----- Records shown

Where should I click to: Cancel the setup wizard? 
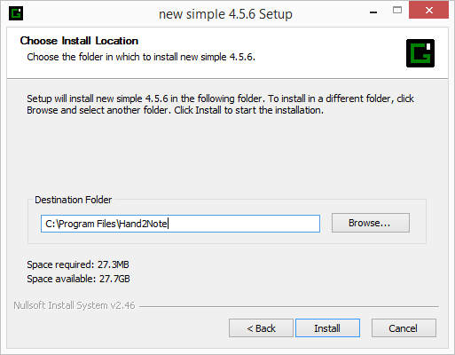point(404,327)
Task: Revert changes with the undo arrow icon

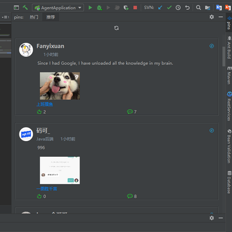Action: [187, 8]
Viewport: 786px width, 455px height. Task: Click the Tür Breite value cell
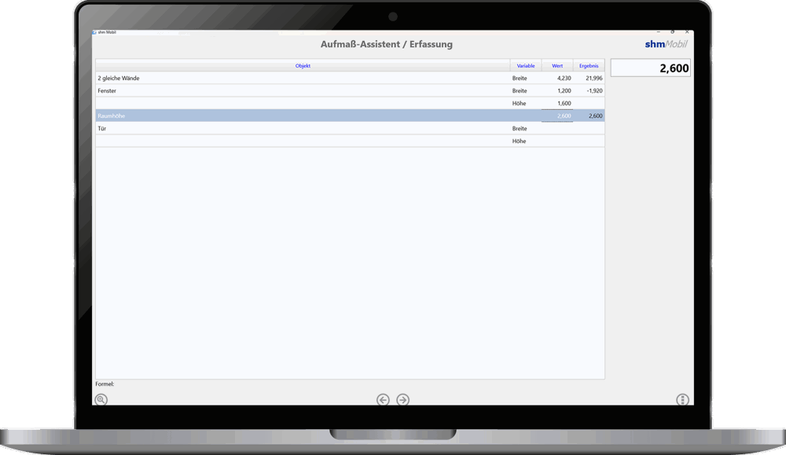[x=557, y=129]
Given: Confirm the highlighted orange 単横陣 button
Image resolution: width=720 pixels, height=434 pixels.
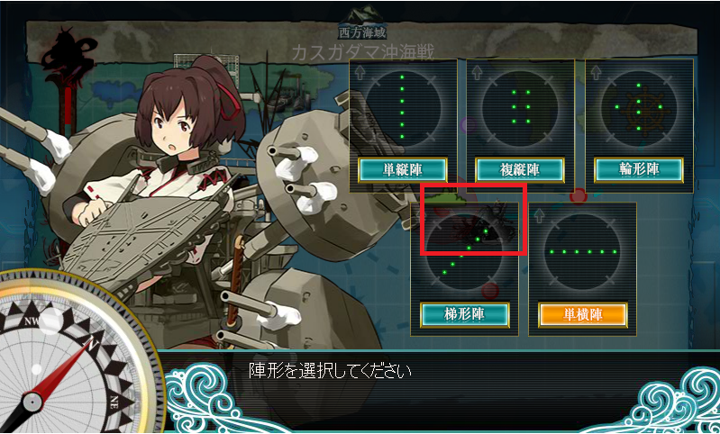Looking at the screenshot, I should point(583,315).

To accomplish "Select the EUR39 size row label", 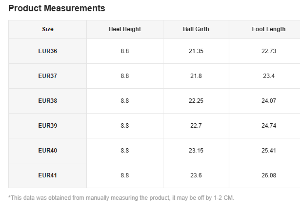I will point(48,125).
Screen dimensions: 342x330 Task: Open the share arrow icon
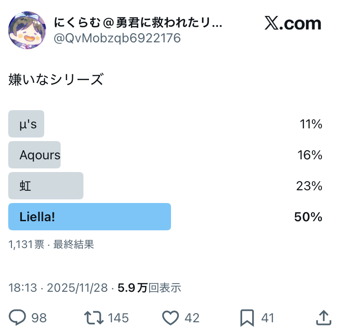click(323, 317)
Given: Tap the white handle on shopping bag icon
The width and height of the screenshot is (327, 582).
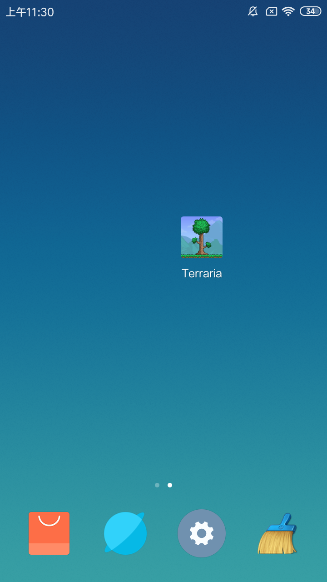Looking at the screenshot, I should (49, 521).
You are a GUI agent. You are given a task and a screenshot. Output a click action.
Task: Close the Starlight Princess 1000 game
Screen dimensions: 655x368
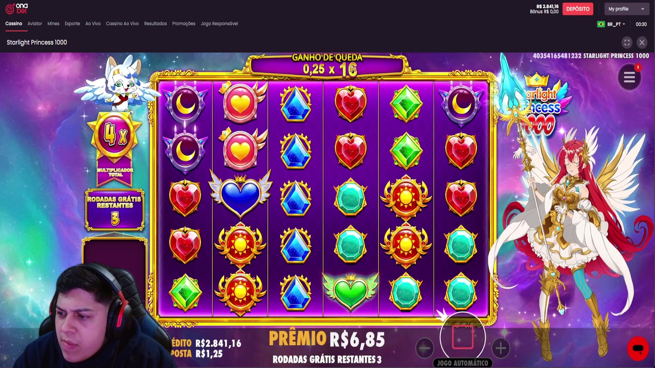(642, 43)
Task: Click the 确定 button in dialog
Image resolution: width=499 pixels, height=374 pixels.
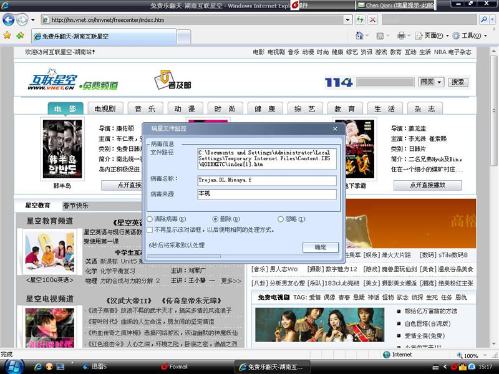Action: [x=320, y=247]
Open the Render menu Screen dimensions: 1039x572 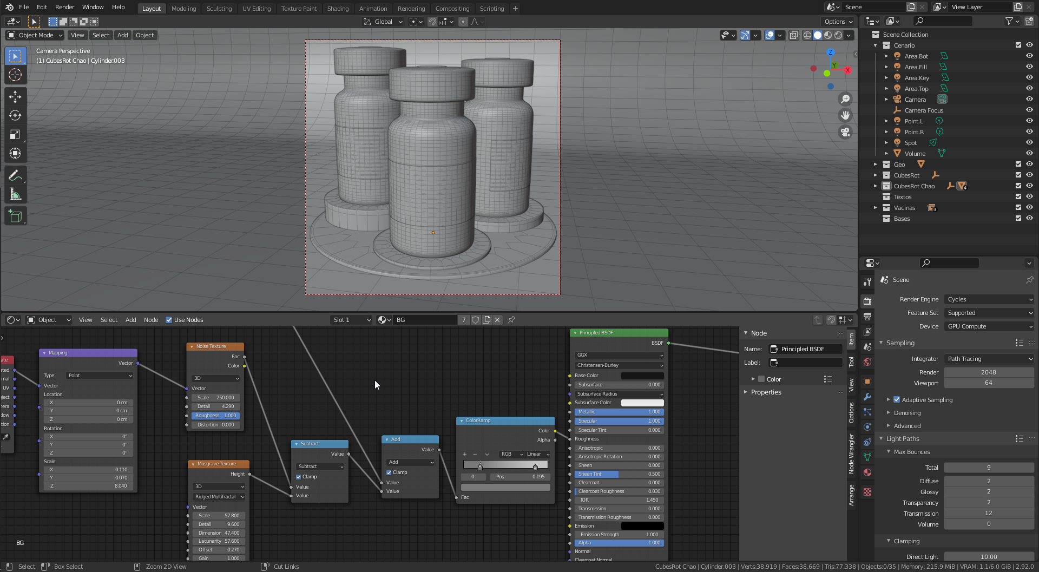[x=64, y=7]
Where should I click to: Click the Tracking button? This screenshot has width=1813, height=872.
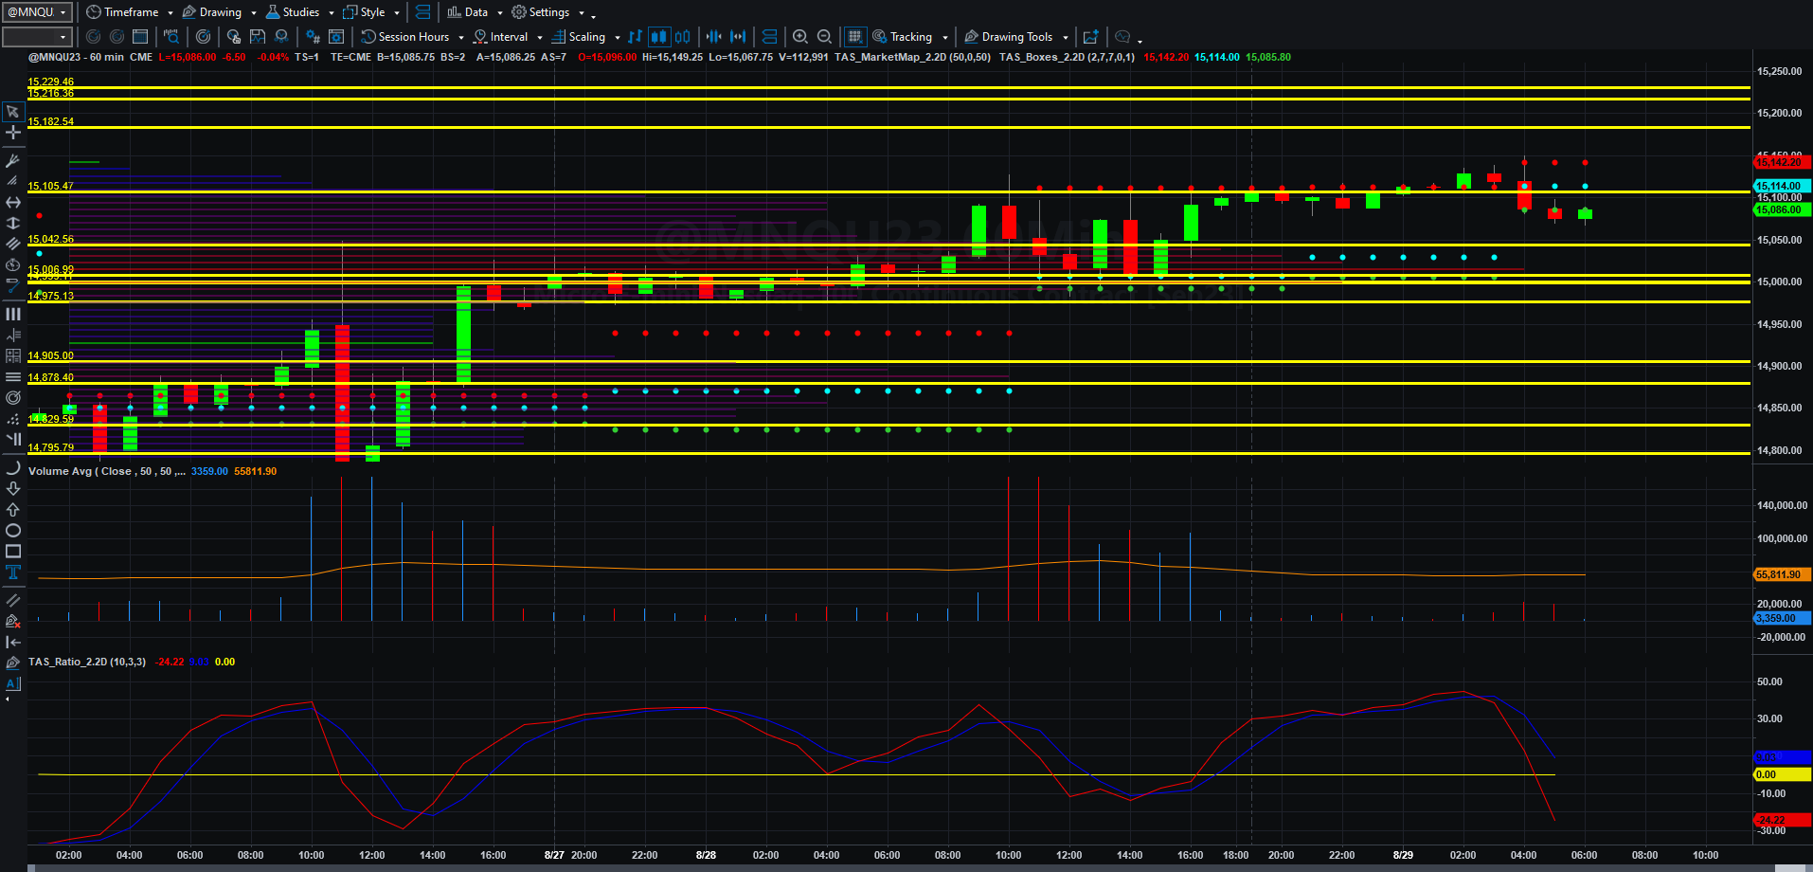910,37
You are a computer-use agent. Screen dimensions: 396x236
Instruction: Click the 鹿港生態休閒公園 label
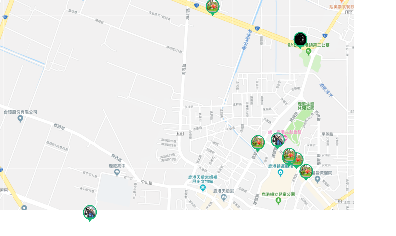pyautogui.click(x=306, y=106)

----------

# [Task to complete]
Tally the lines of the records holding the word "agent", then give only the resulting number.

# [Result of the exercise]
2